Present every line of the material below as a numbered list, leaving out the blank lines.
# Start of Data provided
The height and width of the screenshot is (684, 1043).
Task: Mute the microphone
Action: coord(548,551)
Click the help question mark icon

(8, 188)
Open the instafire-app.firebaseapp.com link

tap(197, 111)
# End of Data provided
- [Complete output]:
1. The height and width of the screenshot is (684, 1043).
2. Task: Mute the microphone
3. Action: coord(548,551)
4. Click the help question mark icon
5. (8, 188)
6. Open the instafire-app.firebaseapp.com link
7. tap(197, 111)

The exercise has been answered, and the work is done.